After five years of marriage, Katie and Dalton Prager, who have been dubbed the real-life “The Fault In Our Stars” couple, said their final goodbyes over FaceTime on Saturday after a failed reunion.
“She told him that she loved him,” Katie’s mother told Fox 5. “We don’t know if he heard her.”
Dalton, 25, died in St Louis from complications related to cystic fibrosis, which both he and his wife had.
Katie visiting Dalton in hospital. Source: Facebook
He had been trying to get to Kentucky to see the 26-year-old who is currently in hospice care in her home there.
"My angel, my best friend, the love of my life, my husband went to be with the Lord our God today," Katie wrote on the pair's joint Facebook page on Sunday night.
"Dalton fought a long hard battle with Cystic Fibrosis. He was a courageous fighter and 'give up' wasn't in his vocabulary."
The last time the couple saw each other was their fifth wedding anniversary in July this year.
Cystic Fibrosis is a chronic, life-shortening illness that affects the lungs and digestive system.
Katie and Dalton met online when they were 18-year-old and were warned against meeting face-to-face because Katie risked contracting Burkholderia cepacia, a highly infectious bacterial infection which Dalton had.
She ignored the warnings and invited him to visit her in Kentucky, they fell in love and were married two years later, not unlike the two teenage cancer sufferers in John Green's novel The Fault In Our Stars.

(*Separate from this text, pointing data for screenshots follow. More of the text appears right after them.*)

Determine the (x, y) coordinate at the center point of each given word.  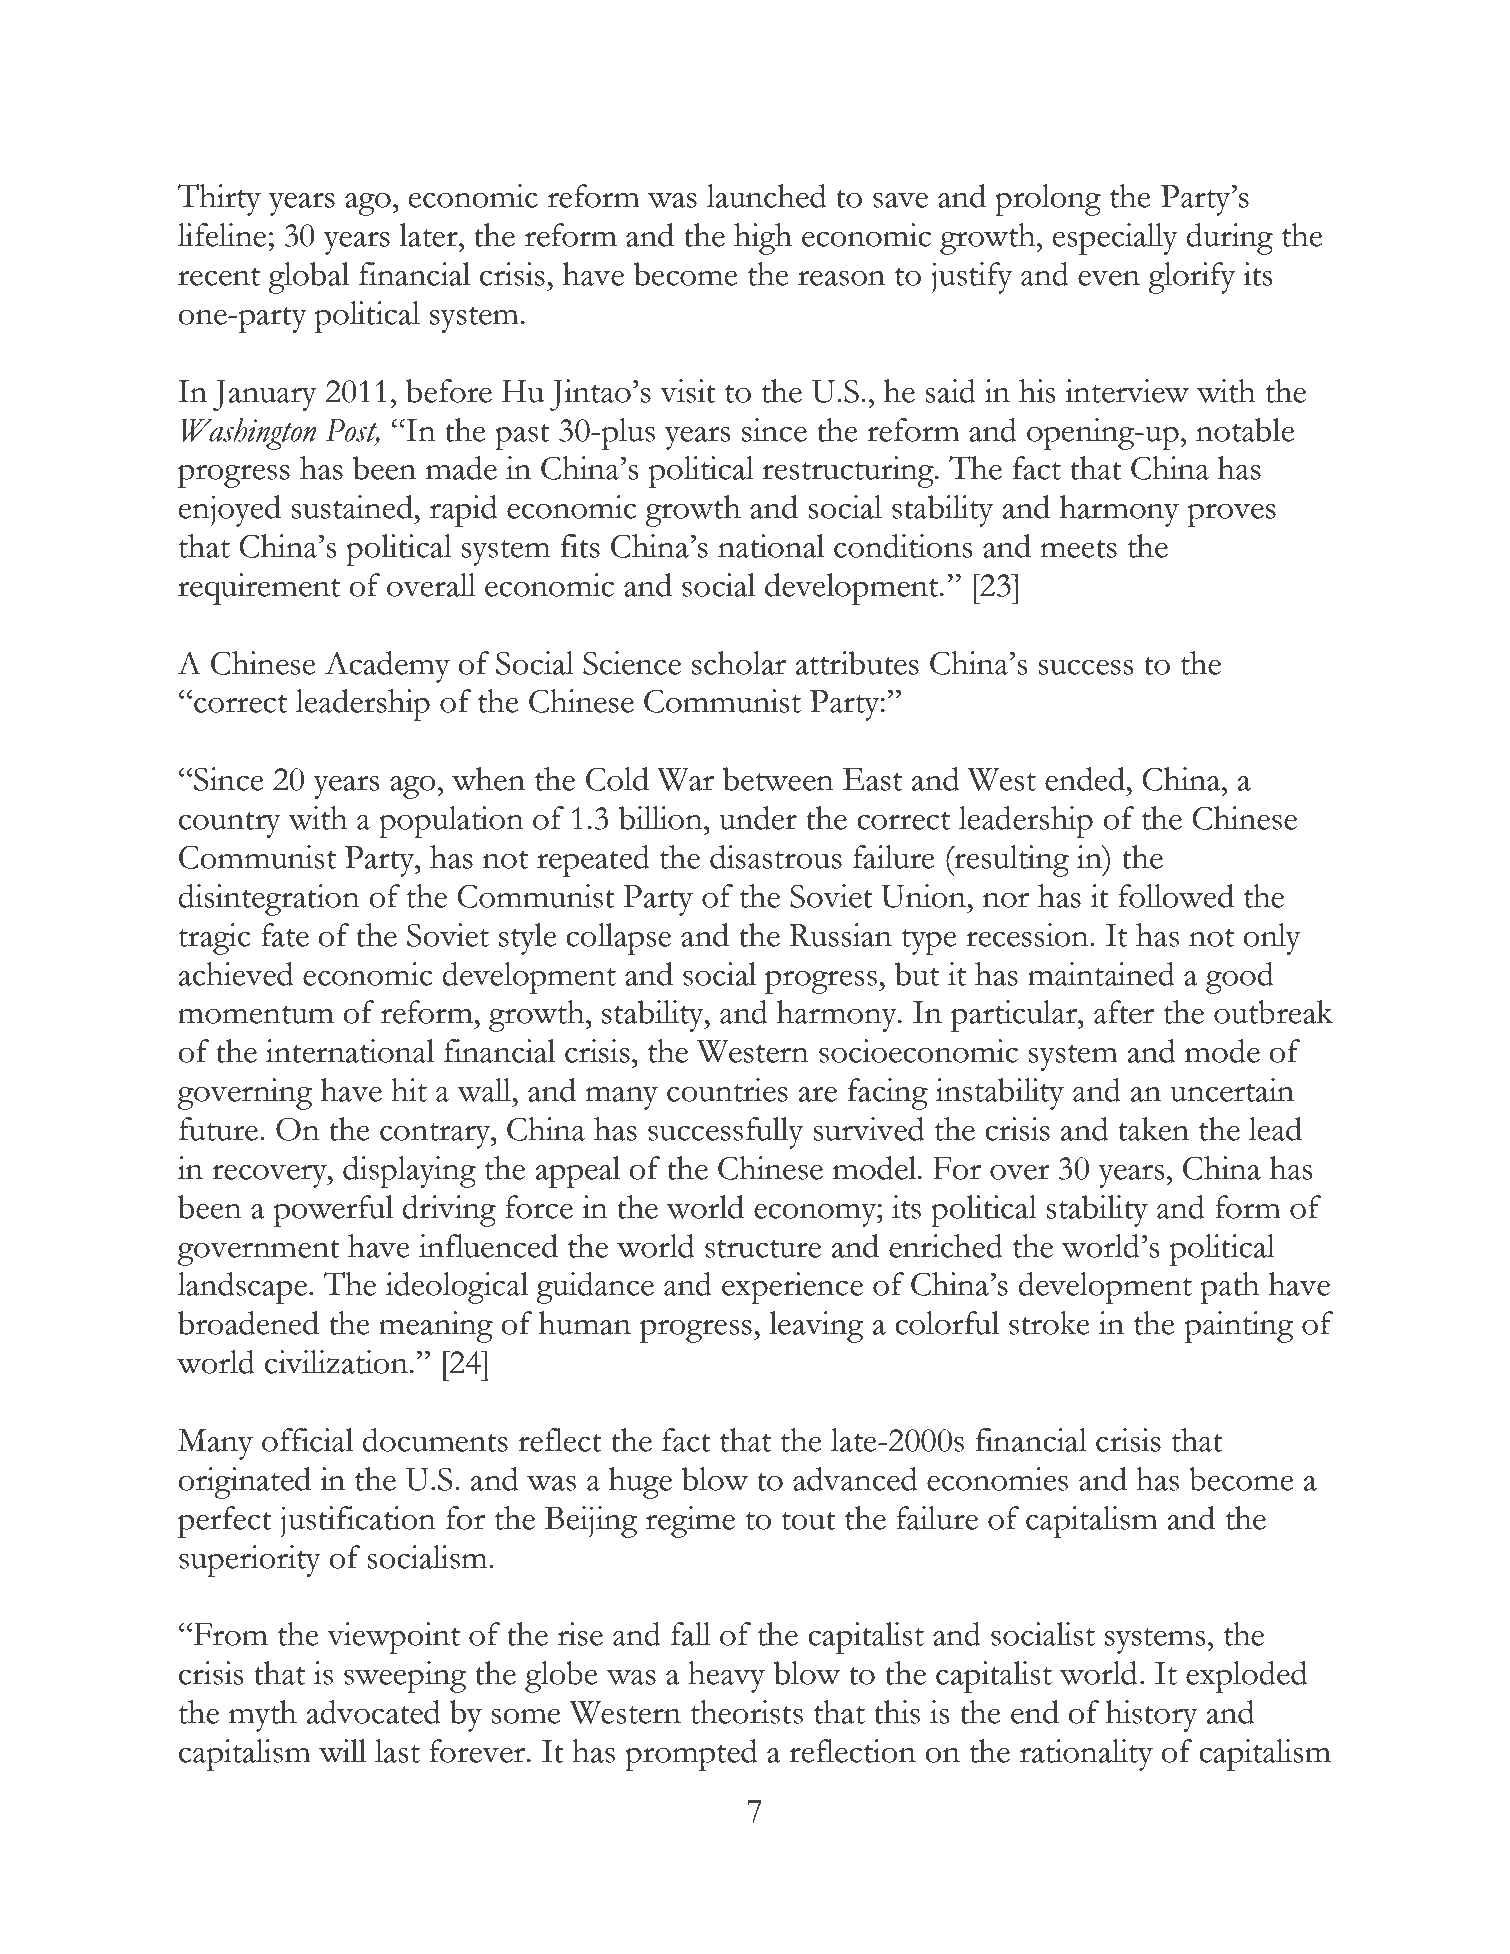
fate (285, 935)
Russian (840, 935)
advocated (373, 1712)
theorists (747, 1712)
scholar (739, 663)
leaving (816, 1327)
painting (1239, 1327)
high (763, 239)
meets (1079, 549)
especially (1115, 239)
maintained (1101, 974)
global (309, 278)
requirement (259, 589)
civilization (336, 1362)
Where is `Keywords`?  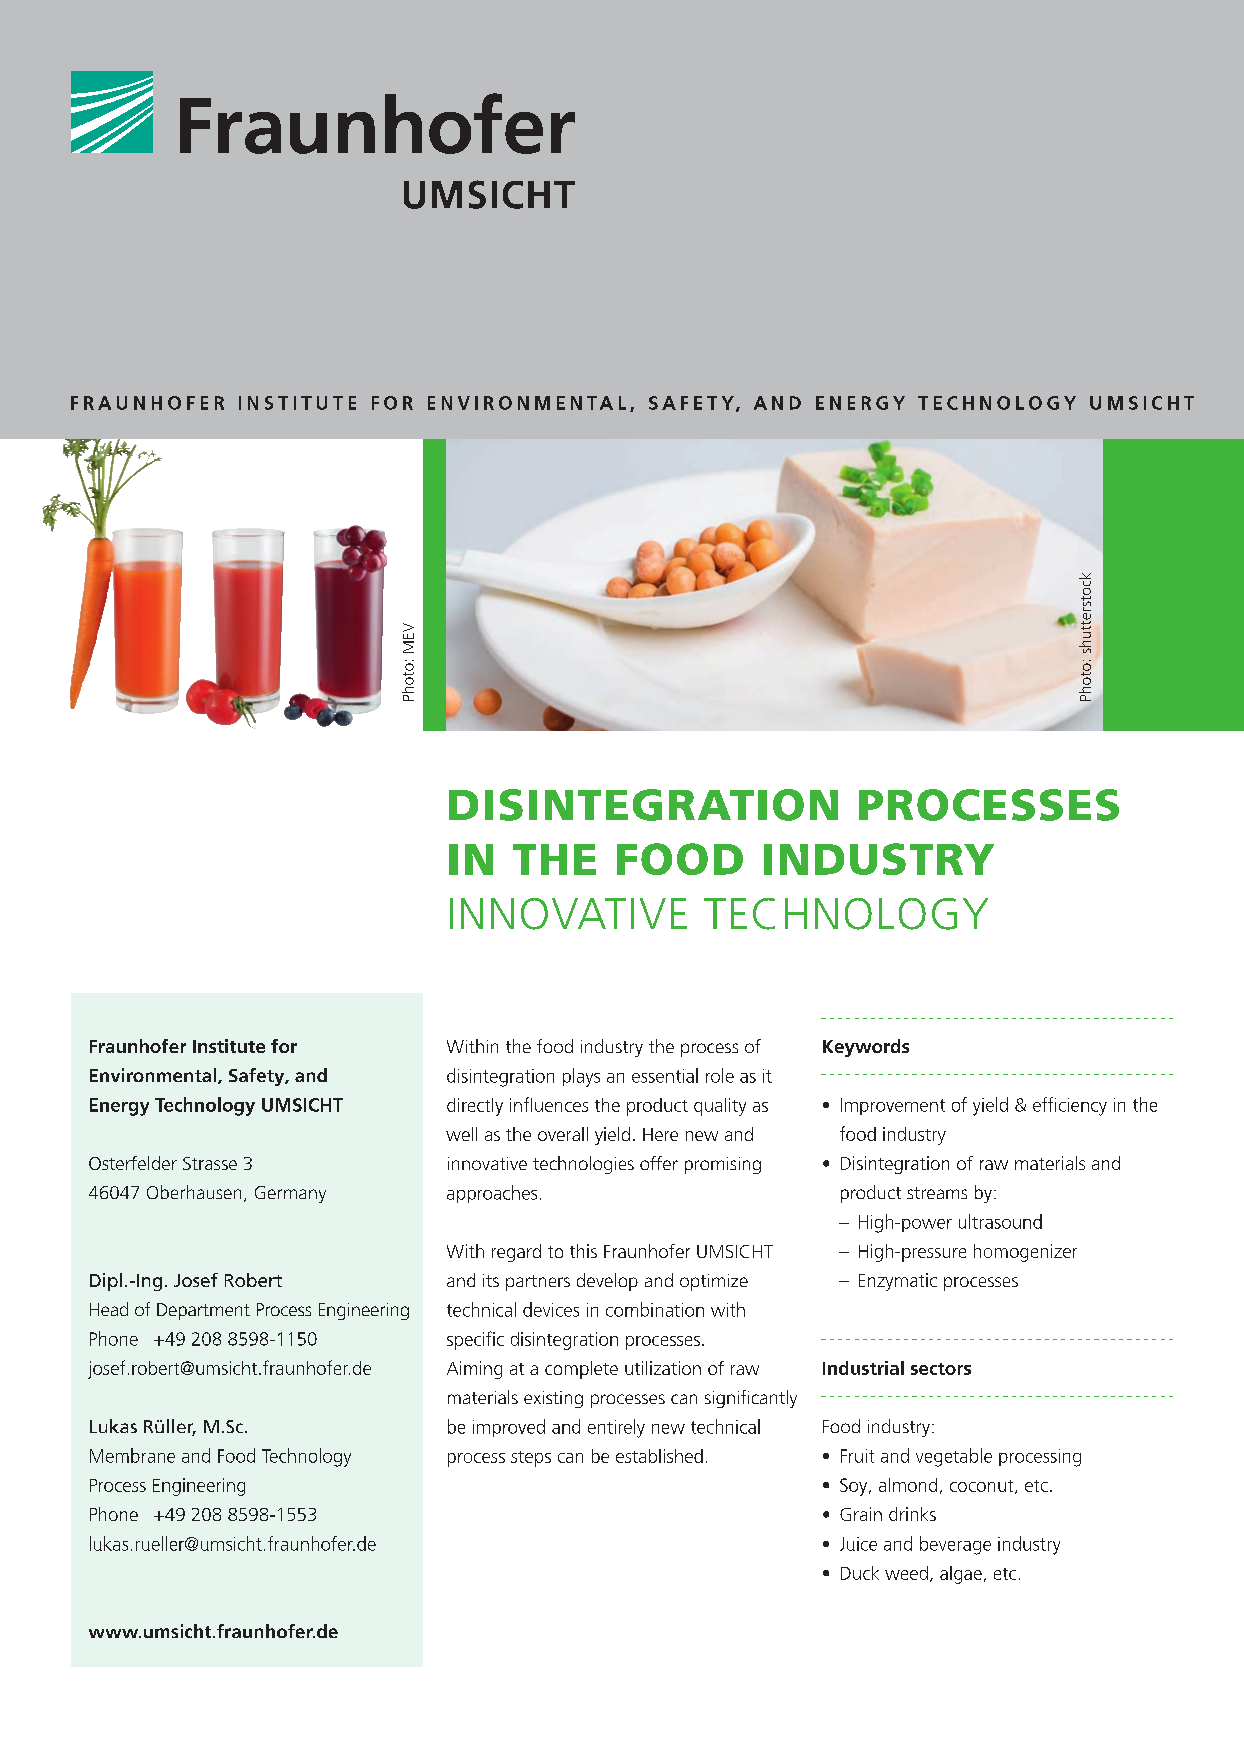
Keywords is located at coordinates (866, 1048).
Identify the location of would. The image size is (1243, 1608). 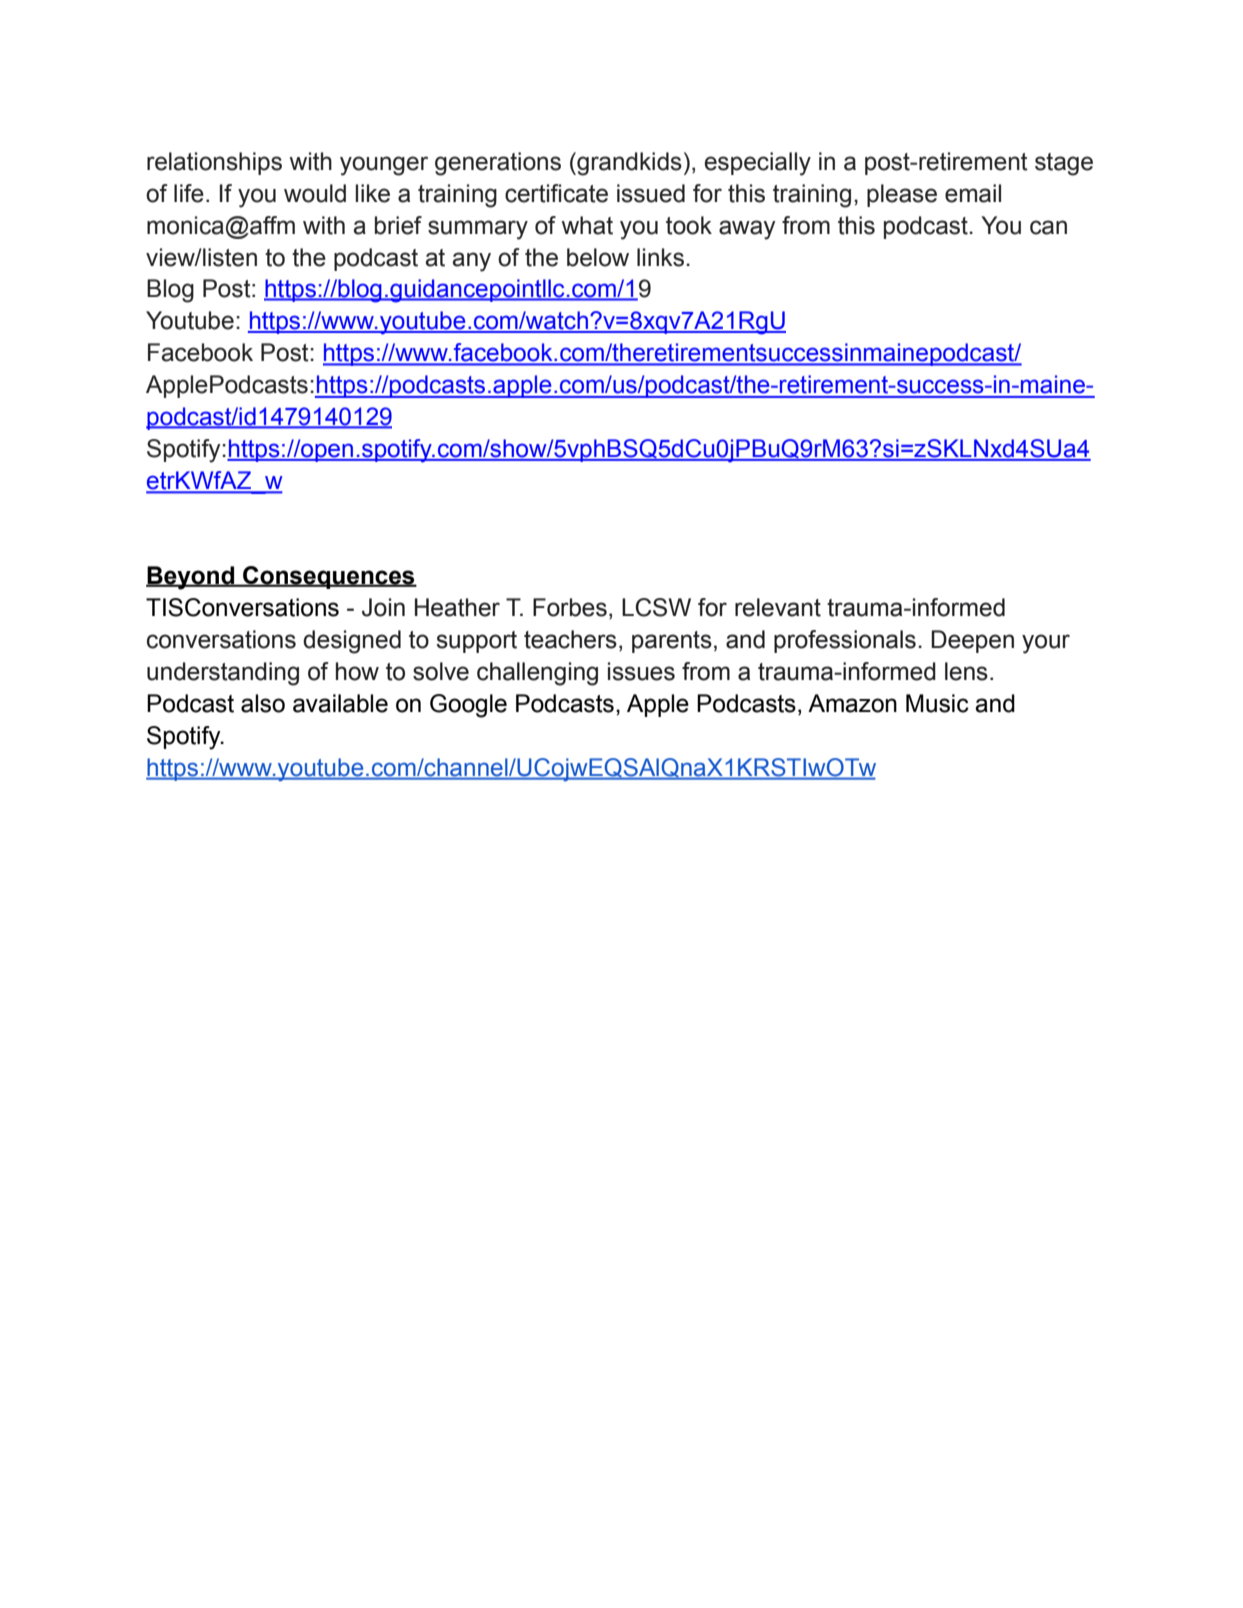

The couple early on in their relationship. Source: Facebook
"I told Dalton I’d rather be happy — like really, really happy — for five years of my life and die sooner than be mediocre happy and live for 20 years," Katie told Fox 5.
"That was definitely something I had to think about, but when you have those feelings, you just know."
She did, eventually, catch the infection.
Both Katie and Dalton underwent lung transplants, in July 2015 and November 2014, respectively.
Both Katie and Dalton suffered complications after their lung transplants. Source: Facebook
Unfortunately both suffered complications afterwards.
Dalton battled with cancer, pneumonia and a virus and spent the final months of his life on a ventilator, while Katie's new lungs simply didn't take and she was repeatedly in and out of hospital.
She currently survives on an oxygen tank and on Saturday afternoon, just hours after she became a widow her family celebrated an early Christmas for fear she won't make it until December.
Even so, she says she has no regrets about meeting her husband.
"He meant everything to me," she told the Lexington Herald Leader. "I’ll see him soon."